Ilustrasi pembangunan bendungan. (Dok. Kemenko Marves)
Merujuk dalam data Wahana Lingkungan Hidup (WALHI), bendungan Pamukkulu rencananya menjadi yang terbesar ketiga di Sulsel setelah Bendungan Bili-bili di Gowa dan Paseloreng di Wajo. Proyek berdiri di atas lahan seluas 640 hektare dengan masa pengerjaan 2017-2022. Total biaya proyek itu sebesar Rp1,7 triliun dari APBN dan utang luar negeri.
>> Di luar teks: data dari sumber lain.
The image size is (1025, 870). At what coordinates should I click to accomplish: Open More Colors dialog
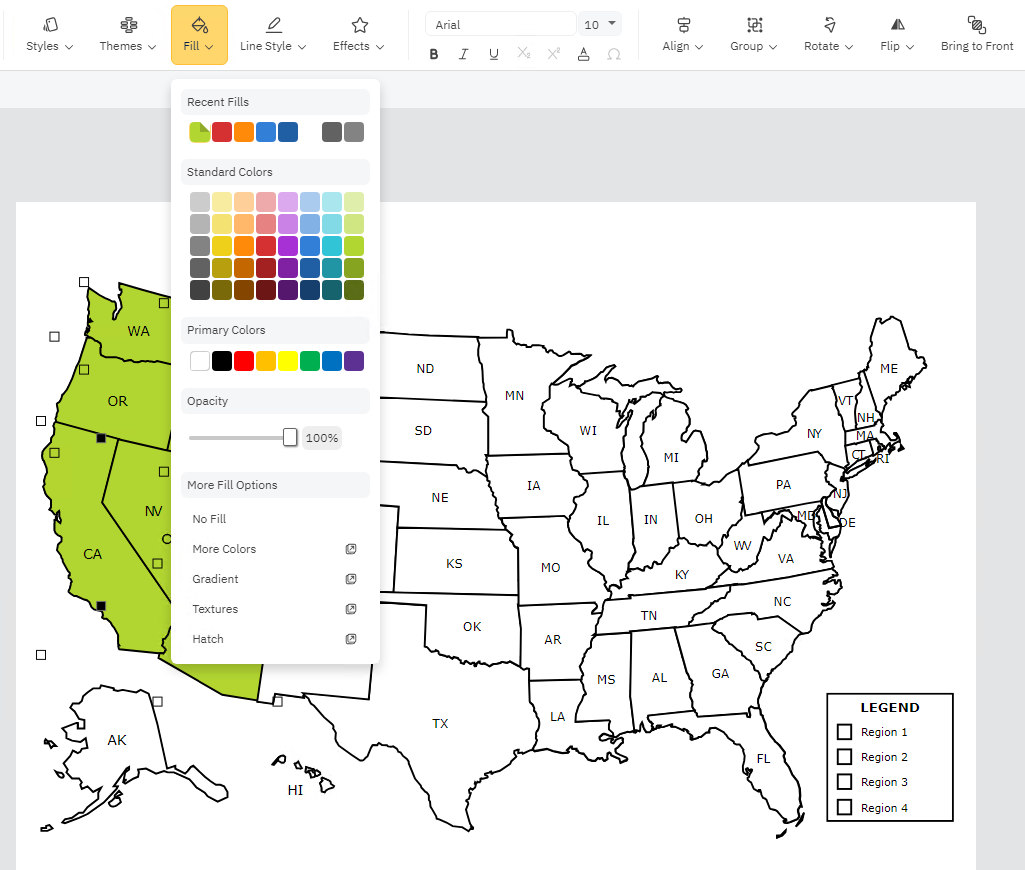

Direktur WALHI Sulsel Muhammad Al Amin mengatakan, 200 hektare lahan bendungan berdiri di kawasan hutan. Sedangkan sisanya akan menenggelamkan tiga dusun di Desa Kele Ko’mara, Kecamatan Polongbangkeng Utara, dengan 312 kepala keluarga terdampak.
Namun dalam pelaksanaannya, pemerintah melalui Kementerian Pekerjaan Umum dan Perumahan Rakyat (PUPR) dianggap cenderung tidak peduli dengan hak-hak masyararakat yang terdampak.
“Dari kajian dan investigasi, kami berkesimpulan bahwa pembangunan bendungan masih perlu dikaji, direvisi, dan dipertimbangkan ulang. Karena selain menghilangkan akses terhadap sungai, juga tidak manusiawi dan memiskinkan masyarakat,” kata Amin di Makassar, Kamis, 28 Februari 2019.
WALHI bahkan sempat mendesak pemerintah untuk mengkaji ulang proyek pembangunan Bendungan Pamukkulu di Takalar. Proyek yang masuk dalam program strategis nasional itu dianggap sarat pelanggaran HAM dan berisiko terhadap kehidupan masyarakat lokal.